What the task requires >> Each entry must be restated word for word, with nothing omitted.

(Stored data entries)
====
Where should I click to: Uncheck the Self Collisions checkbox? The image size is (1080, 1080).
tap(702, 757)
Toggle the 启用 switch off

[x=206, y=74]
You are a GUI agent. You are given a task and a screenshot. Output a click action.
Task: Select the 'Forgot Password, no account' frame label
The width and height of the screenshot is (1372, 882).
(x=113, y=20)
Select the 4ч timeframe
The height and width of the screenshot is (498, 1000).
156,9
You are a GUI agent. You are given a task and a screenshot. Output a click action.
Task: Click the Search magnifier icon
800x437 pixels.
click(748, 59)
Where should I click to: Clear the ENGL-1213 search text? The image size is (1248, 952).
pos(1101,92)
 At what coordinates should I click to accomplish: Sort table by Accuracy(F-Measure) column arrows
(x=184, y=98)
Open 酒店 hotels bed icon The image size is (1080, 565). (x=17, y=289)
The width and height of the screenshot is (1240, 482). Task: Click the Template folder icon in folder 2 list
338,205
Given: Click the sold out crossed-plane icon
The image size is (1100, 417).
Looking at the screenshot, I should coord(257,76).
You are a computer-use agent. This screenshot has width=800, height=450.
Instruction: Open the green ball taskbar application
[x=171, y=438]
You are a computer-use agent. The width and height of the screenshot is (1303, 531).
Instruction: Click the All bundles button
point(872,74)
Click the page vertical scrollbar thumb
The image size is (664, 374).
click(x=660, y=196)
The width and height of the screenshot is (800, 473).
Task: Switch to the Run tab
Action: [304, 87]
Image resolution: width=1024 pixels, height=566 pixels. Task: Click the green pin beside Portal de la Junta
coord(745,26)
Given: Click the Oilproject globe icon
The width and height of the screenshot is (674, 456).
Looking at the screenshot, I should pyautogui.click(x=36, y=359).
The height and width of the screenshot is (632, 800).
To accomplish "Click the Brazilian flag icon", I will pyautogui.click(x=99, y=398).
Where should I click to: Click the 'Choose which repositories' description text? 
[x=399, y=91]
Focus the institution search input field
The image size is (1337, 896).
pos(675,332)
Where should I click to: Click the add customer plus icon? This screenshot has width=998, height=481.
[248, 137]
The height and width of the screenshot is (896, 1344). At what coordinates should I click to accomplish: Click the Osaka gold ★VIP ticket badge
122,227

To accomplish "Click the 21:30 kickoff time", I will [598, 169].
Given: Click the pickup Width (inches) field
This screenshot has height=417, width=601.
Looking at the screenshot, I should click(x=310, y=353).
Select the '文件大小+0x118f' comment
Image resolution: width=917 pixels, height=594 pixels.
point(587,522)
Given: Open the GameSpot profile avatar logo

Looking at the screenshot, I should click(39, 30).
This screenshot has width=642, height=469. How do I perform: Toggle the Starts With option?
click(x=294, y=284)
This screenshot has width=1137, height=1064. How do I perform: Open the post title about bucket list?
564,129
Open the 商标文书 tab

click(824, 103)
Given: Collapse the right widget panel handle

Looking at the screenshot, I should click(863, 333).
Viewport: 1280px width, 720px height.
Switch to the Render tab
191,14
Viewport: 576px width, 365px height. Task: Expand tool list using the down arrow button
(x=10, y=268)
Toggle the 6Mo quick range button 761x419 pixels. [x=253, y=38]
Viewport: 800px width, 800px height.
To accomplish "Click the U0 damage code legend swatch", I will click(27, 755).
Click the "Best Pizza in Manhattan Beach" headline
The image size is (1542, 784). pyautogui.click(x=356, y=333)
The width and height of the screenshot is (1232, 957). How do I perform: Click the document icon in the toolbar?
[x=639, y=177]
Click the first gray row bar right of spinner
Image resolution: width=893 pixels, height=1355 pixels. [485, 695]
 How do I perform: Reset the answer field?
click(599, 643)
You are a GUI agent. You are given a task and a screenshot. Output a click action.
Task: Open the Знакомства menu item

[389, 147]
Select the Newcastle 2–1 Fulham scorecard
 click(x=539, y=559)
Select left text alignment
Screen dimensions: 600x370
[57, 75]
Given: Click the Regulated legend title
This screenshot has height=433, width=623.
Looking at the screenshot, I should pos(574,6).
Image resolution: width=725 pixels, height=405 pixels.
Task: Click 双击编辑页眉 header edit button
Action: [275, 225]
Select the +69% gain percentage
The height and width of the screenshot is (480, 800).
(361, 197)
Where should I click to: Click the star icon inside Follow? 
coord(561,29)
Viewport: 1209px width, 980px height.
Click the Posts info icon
====
Output for this task >>
Where should I click to: Uncheck the Self Collisions checkbox? The image size is (1080, 1080).
tap(702, 757)
Toggle the 启用 switch off

[x=206, y=74]
You are a GUI agent. You are given a task and a screenshot. Output a click action.
Task: Select the 'Forgot Password, no account' frame label
The width and height of the screenshot is (1372, 882).
(x=113, y=20)
Select the 4ч timeframe
The height and width of the screenshot is (498, 1000).
156,9
You are a GUI agent. You are given a task and a screenshot. Output a click action.
Task: Click the Search magnifier icon
800x437 pixels.
click(748, 59)
Where should I click to: Clear the ENGL-1213 search text? The image size is (1248, 952).
pos(1101,92)
 At what coordinates should I click to accomplish: Sort table by Accuracy(F-Measure) column arrows
(x=184, y=98)
Open 酒店 hotels bed icon The image size is (1080, 565). (x=17, y=289)
The width and height of the screenshot is (1240, 482). Task: Click the Template folder icon in folder 2 list
338,205
Given: Click the sold out crossed-plane icon
The image size is (1100, 417).
Looking at the screenshot, I should coord(257,76).
You are a computer-use agent. This screenshot has width=800, height=450.
Instruction: Open the green ball taskbar application
[x=171, y=438]
You are a computer-use agent. The width and height of the screenshot is (1303, 531).
Instruction: Click the All bundles button
point(872,74)
Click the page vertical scrollbar thumb
The image size is (664, 374).
click(x=660, y=196)
The width and height of the screenshot is (800, 473).
Task: Switch to the Run tab
Action: [304, 87]
Image resolution: width=1024 pixels, height=566 pixels. Task: Click the green pin beside Portal de la Junta
coord(745,26)
Given: Click the Oilproject globe icon
The width and height of the screenshot is (674, 456).
Looking at the screenshot, I should pyautogui.click(x=36, y=359).
The height and width of the screenshot is (632, 800).
To accomplish "Click the Brazilian flag icon", I will pyautogui.click(x=99, y=398).
Where should I click to: Click the 'Choose which repositories' description text? 
[x=399, y=91]
Focus the institution search input field
The image size is (1337, 896).
pos(675,332)
Where should I click to: Click the add customer plus icon? This screenshot has width=998, height=481.
[248, 137]
The height and width of the screenshot is (896, 1344). At what coordinates should I click to accomplish: Click the Osaka gold ★VIP ticket badge
122,227

To accomplish "Click the 21:30 kickoff time", I will [598, 169].
Given: Click the pickup Width (inches) field
This screenshot has height=417, width=601.
Looking at the screenshot, I should click(x=310, y=353).
Select the '文件大小+0x118f' comment
Image resolution: width=917 pixels, height=594 pixels.
point(587,522)
Given: Open the GameSpot profile avatar logo

Looking at the screenshot, I should click(39, 30).
This screenshot has width=642, height=469. How do I perform: Toggle the Starts With option?
click(x=294, y=284)
This screenshot has width=1137, height=1064. How do I perform: Open the post title about bucket list?
564,129
Open the 商标文书 tab

click(824, 103)
Given: Collapse the right widget panel handle

Looking at the screenshot, I should click(863, 333).
Viewport: 1280px width, 720px height.
Switch to the Render tab
191,14
Viewport: 576px width, 365px height. Task: Expand tool list using the down arrow button
(x=10, y=268)
Toggle the 6Mo quick range button 761x419 pixels. [x=253, y=38]
Viewport: 800px width, 800px height.
To accomplish "Click the U0 damage code legend swatch", I will click(27, 755).
Click the "Best Pizza in Manhattan Beach" headline
The image size is (1542, 784). pyautogui.click(x=356, y=333)
The width and height of the screenshot is (1232, 957). How do I perform: Click the document icon in the toolbar?
[x=639, y=177]
Click the first gray row bar right of spinner
Image resolution: width=893 pixels, height=1355 pixels. [485, 695]
 How do I perform: Reset the answer field?
click(599, 643)
You are a GUI agent. You are given a task and a screenshot. Output a click action.
Task: Open the Знакомства menu item

[389, 147]
Select the Newcastle 2–1 Fulham scorecard
 click(x=539, y=559)
Select left text alignment
Screen dimensions: 600x370
[57, 75]
Given: Click the Regulated legend title
This screenshot has height=433, width=623.
Looking at the screenshot, I should pos(574,6).
Image resolution: width=725 pixels, height=405 pixels.
Task: Click 双击编辑页眉 header edit button
Action: [275, 225]
Select the +69% gain percentage
The height and width of the screenshot is (480, 800).
(361, 197)
Where should I click to: Click the star icon inside Follow? 
coord(561,29)
Viewport: 1209px width, 980px height.
Click the Posts info icon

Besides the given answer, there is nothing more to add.